Please refer to FIG. 3. FIG. 3 illustrates a histogram showing the five levels of the resignation possibility index, every interval of the resignation possibility indexes and numbers of employees. Specifically, before converting the HR index to the understandable information (the five levels), boundary values of each level has to be determined. If the understandable information is classified as five levels, then there are four boundary values need to be determined. Therefore, the processing device 5 sorts multiple historical resignation possibility indexes from high to low that are obtained at the training phase, and labels the actual situation (whether the employee quits or not) corresponding to each historical resignation possibility index. The processing device 5 then adjusts one of the two boundary values of the four intervals, so that the prediction accuracies of level 1 and level 5 are higher than 80% (the prediction accuracy can also be adjusted according to needs). At the same time, the numbers of employees in these two levels are greater than a minimum interval cumulative number to avoid the boundary values of the intervals are adjusted to become too high or too low. So that when the subsequent classification procedure is actually being operated, the situation of no one being classified into level 1 or level 5 won't occur. Similarly, the processing device 5 adjusts the other two boundary values among the four boundary values so that the prediction accuracies of level 2 and level 4 are higher than 70% (the prediction accuracy can also be adjusted according to needs). At the same time, the cumulated numbers of employees in these two levels shouldn't be less than another minimum number. After the four boundary values are adjusted by the processing device 5, the interval of the resignation possibility index between level 2 and level 4 is classified as level 3.
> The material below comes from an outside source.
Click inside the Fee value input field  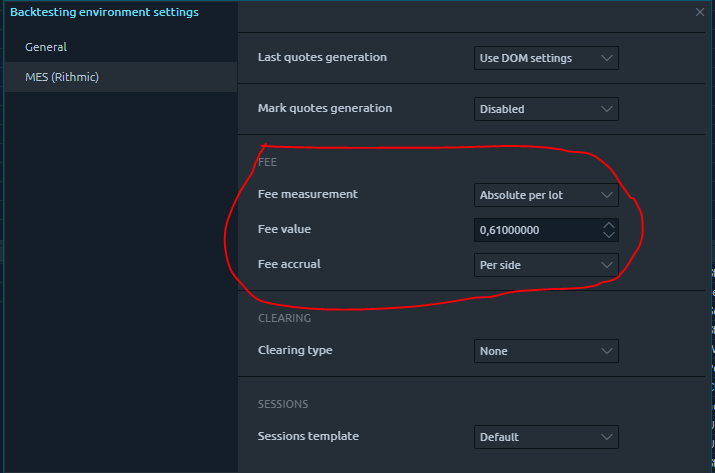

According to the adjusting method described above, in practice, the boundary values of the levels obtained by the processing device 5 is approximately the first 10%, 30%, 70% and 90% of the resignation possibility indexes after sorting. Therefore, the processing device 5 sets the resignation possibility indexes corresponding to the first 10%, first 30%, first 70% and first 90% as the boundary values. The resignation possibility indexes that are higher than the top 10% will be converted to level 5. The top 10-30% resignation possibility indexes will be converted to level 4, and so on. The level distribution of all the historical resignation possibility indexes can be obtained, as shown in FIG. 3.
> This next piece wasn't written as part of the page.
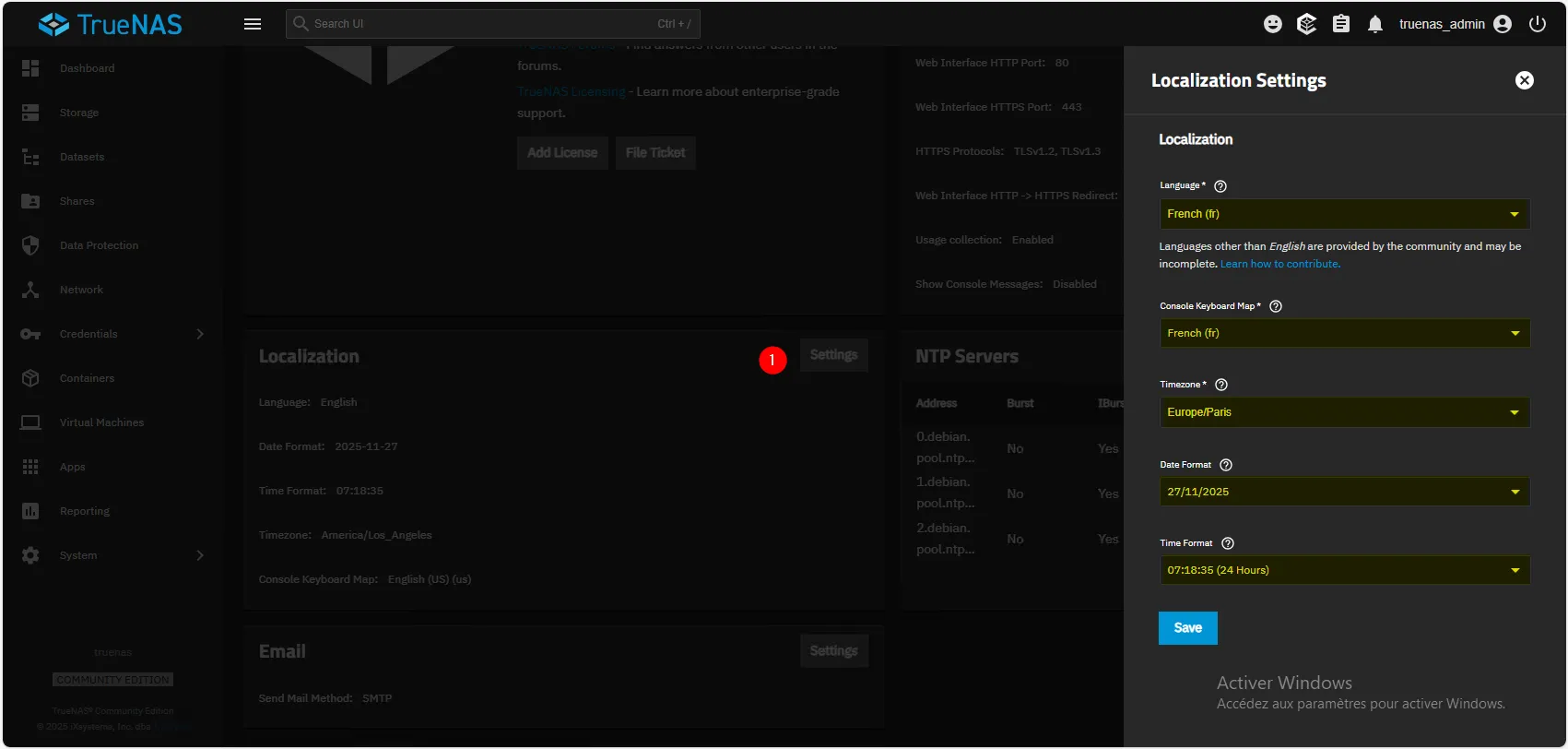This screenshot has width=1568, height=749.
Task: Click the Console Keyboard Map help icon
Action: click(1276, 306)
After obtaining the boundary values of the five levels described above, the resignation possibility indexes obtained in S2 can be converted to one of the five levels. Accordingly, supervisors or HR personnel can understand the working situation of each employee and take necessary steps for employees that are classified as “possible to quit” or “very likely to quit”. For example, the supervisors or HR personnel can actively invite interviews, provide more work resources, adjust salary, and so on.

In practice, one or more embodiments of the human resource management system according to the present disclosure, may adjust the previously described boundary values of the intervals according to the employment condition of all employees of each year, quarter or month to improve the accuracy of classification in step S3.

In view of the above description, compared to the traditional human resource management method, the human resource management method proposed by the present invention can use various forms of human resource feature parameters as training materials for machine learning. And the machine learning based prediction algorithm is cooperated with the classification procedure to generate information that is understandable to the human resource personnel. Therefore, the time for the human resource personnel to evaluate according to various feature parameters may be saved. Getting biased evaluation result of feature parameters of the same employee from human resource personnel may also be prevented. In addition to being used to predict the resignation level of each employee, the present disclosure may also be used to predict the expected tenure and the performance appraisal of a job seeker. Through the predicted understandable information, the effect of rapid screening of resumes may be achieved in human resource management, and the necessary measures may be taken adaptively to improve the satisfaction of the employers and employees. The converted understandable information may also save the storage space of the human resource database.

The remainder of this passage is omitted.